The Indian Air Force’s wait for its own satellite is getting longer because of a delay in obtaining a dedicated frequency band from the international regulatory body.
Like any other communication satellite, the IAF’s GSAT-7A, too, has to operate within a specific frequency band. The bands are allocated by the International Telecommunication Union.
Sources in the Indian Space Research Organisation (Isro) told DH that there was a delay in obtaining the frequency for GSAT-7A whose launch has been delayed by many years. The process to identify the frequency took time to ensure the allocated frequency doesn’t interfere with the satellites operating in the nearby frequency ranges.
Isro is looking at a launch window towards the end of 2017 if the scientists are able to ready another indigenous GSLV flight by then.
GSAT-7A will not be carried by GSLV Mark-III in its next developmental flight scheduled for March 2017, sources said. It would carry GSAT-19E, another civilian satellite.
GSAT-7 (Rukmini) and GSAT-7A are India’s only two dedicated military satellites made for the Navy and the IAF. While the Navy has had its communication satellite up in the sky since August 2013, the IAF is still waiting for one of its own.
The 2,650-kg naval satellite has transponders in Ku-band, S-band and an ultra-high frequency band to communicate with the submarines.

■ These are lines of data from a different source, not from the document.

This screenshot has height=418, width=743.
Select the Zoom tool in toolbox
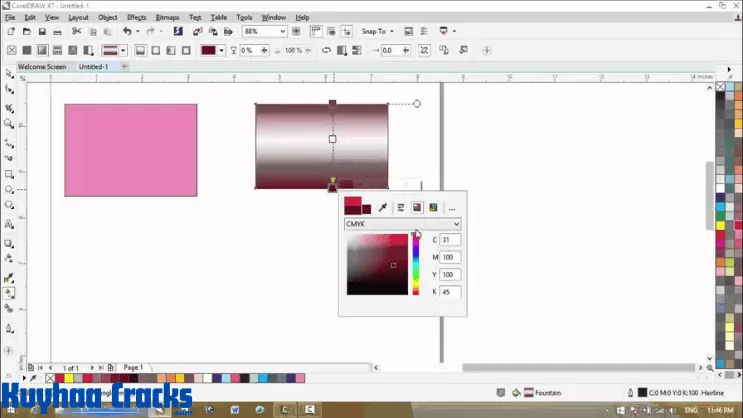[x=9, y=124]
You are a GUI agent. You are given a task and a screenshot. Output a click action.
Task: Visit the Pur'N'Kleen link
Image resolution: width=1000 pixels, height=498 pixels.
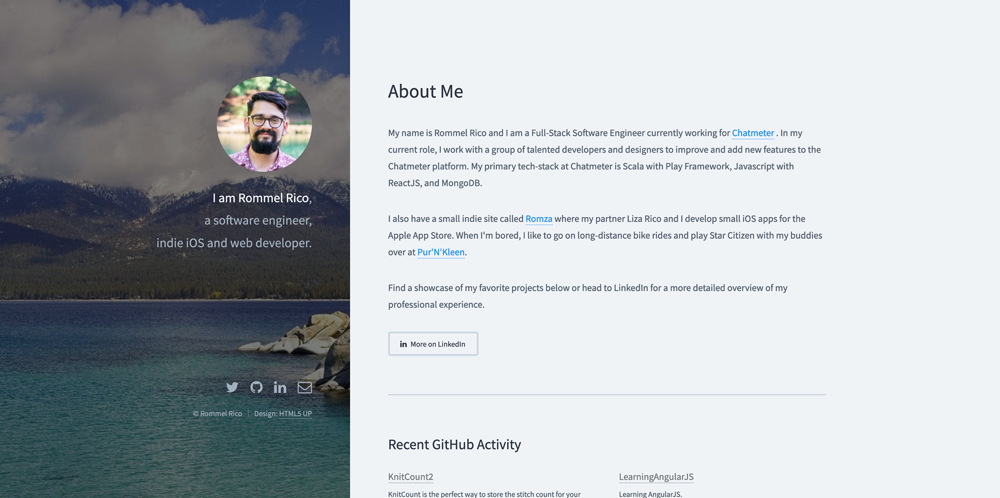point(441,253)
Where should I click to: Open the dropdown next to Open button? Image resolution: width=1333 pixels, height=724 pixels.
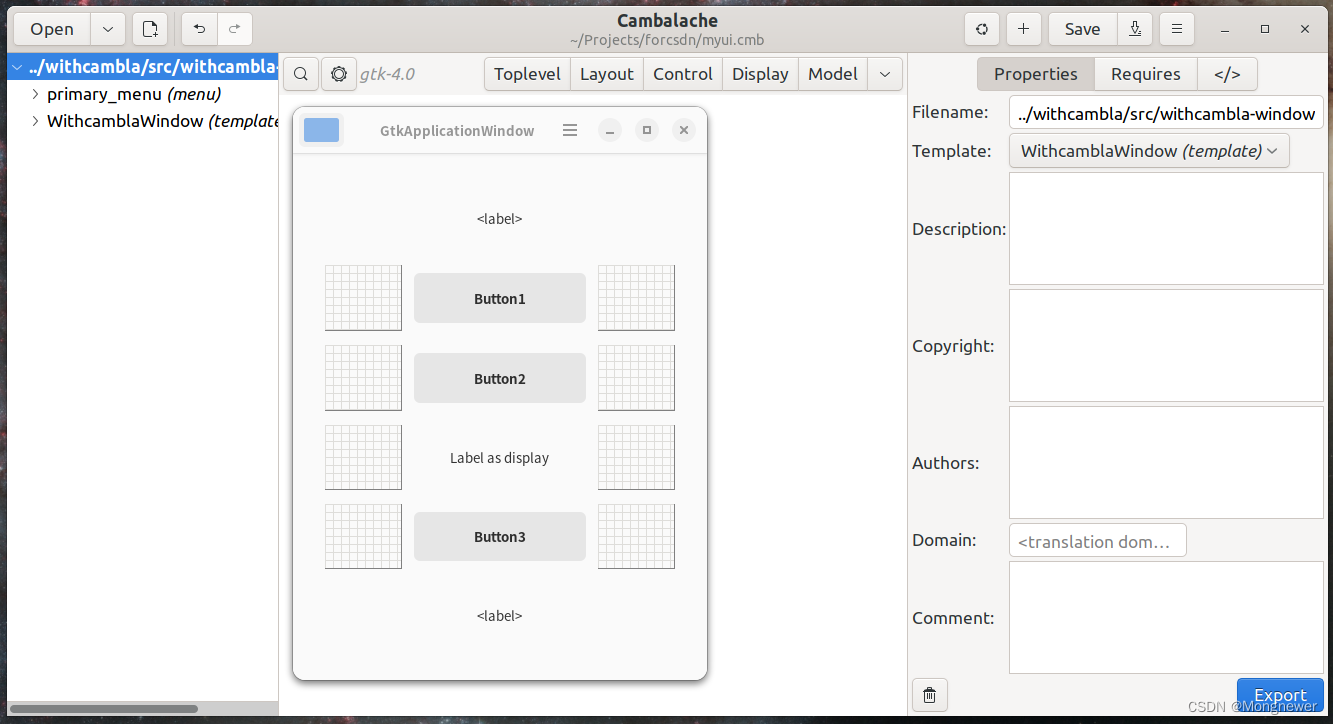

It operates from an orbital location of 74 degrees east and has a life span of 15 years.
GSAT-7A, on the other hand, will have transponders only in the K-band, the Isro sources said, because of the IAF’s requirement.
With the Air Force increasingly moving towards network-centric warfare using a range of platforms like fighter jets, UAV and air-borne radars, communication support from a satellite has become absolutely essential.